Women eligible to the study had a low-grade (grade 1-2) endometrial carcinoma, and were scheduled for laparoscopic surgical staging, ie, for a laparoscopic hysterectomy along with BSO and PLND. The study exclusion criteria included a narrow vagina or a uterus too large to be removed through vagina, and the patient’s condition not allowing for a deep Trendelenburg position ( Figure 1 ). The operations were all performed by gynecologic oncologists with several years of experience with laparoscopic surgery. Thus, a learning curve was not included in the operations. The patients were randomized to undergo either traditional or robotic-assisted laparoscopic surgery, and were stratified for overweight (body mass index [BMI] <30 and ≥30) and age (<65 and ≥65 years). The randomization was made with the minimization software for allocating patients to treatments in clinical trials (MINIM, Version 1.5/28-3-90, by S. Evans, P. Royston, and S. Day [ https://www-users.york.ac.uk/∼mb55/guide/minim.htm ]).

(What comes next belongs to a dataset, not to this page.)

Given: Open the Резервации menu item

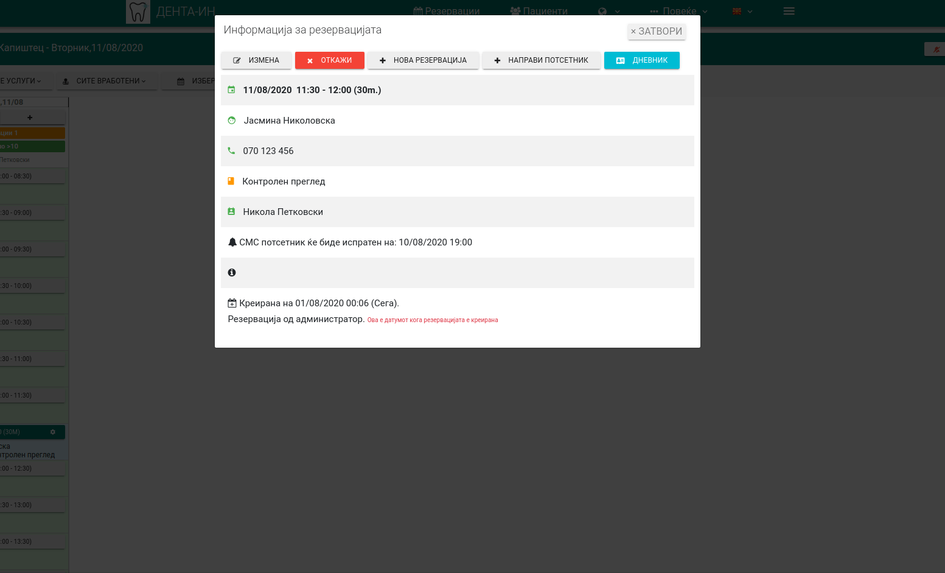Looking at the screenshot, I should 447,12.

The surgical techniques ( Table 1 ) differed between the groups in the insertion of trocars, entering the abdominal cavity, and closing the vagina. PLND was performed in the same way in both groups: The external iliac artery was skeletonized up to the bifurcation of the common iliac artery into the external and internal iliac arteries. The obturator lymph nodes were removed from the area between the obturator nerve and the external iliac vein. As antithrombotic prophylaxis, all patients were given low-molecular-weight-heparin and were wearing antithrombotic stockings. Cefuroxime was used as primary antibiotic prophylaxis, combined with metronidazole when indicated, and replaced with levofloxacin in case of cephalosporin allergy. A cytological sample from the pouch of Douglas was obtained from all patients.
Traditional | Robot | |
---|---|---|
Entering abdominal cavity | Veress needle or open technique through umbilicus | Open technique |
Size and placement of trocars | 10 mm for Camera in umbilicus, two 5 mm lateral to both epigastric arteries, 12 mm in midline above symphysis | 12 mm for Camera about 10 cm above umbilicus, two 8 mm in right and 8 mm in left upper and 12 mm in left lower abdomen |
Uterine manipulator | Reusable | Disposable |
Hysterectomy and BSO | Securing and dividing uterine vessels laparoscopically while ligating and dividing parametria vaginally | Uterus totally freed laparoscopically, and then removed via vagina |
Closing vagina | Vaginal | Laparoscopic |
Local cervical anesthesia | At onset of vaginal phase; levobupivacaine 0.5% 20 mL or lidocaine with adrenaline 0.25% 20 mL | At onset of operation; Chirocaine 0.5% 20 mL or lidocaine with adrenaline 0.25% 20 mL |
The operative specimens were otherwise processed and evaluated as part of the hospital routine practice, but an experienced gynecopathologist (M.L.) reviewed all lymph node samples. The relevant gynecologic and medical histories of the patients can be found in Table 2 . The patients’ hemoglobin level was measured preoperatively and postoperatively. By definition, a decrease in the hemoglobin level >40 g/L, and need of transfusion or estimated blood loss >500 mL were regarded as a bleeding complication. Early postoperative complications took place before discharge and late complications following discharge but during the next 6 months. Major infection required intravenous antibiotics and minor wound or urinary tract infection oral antibiotics.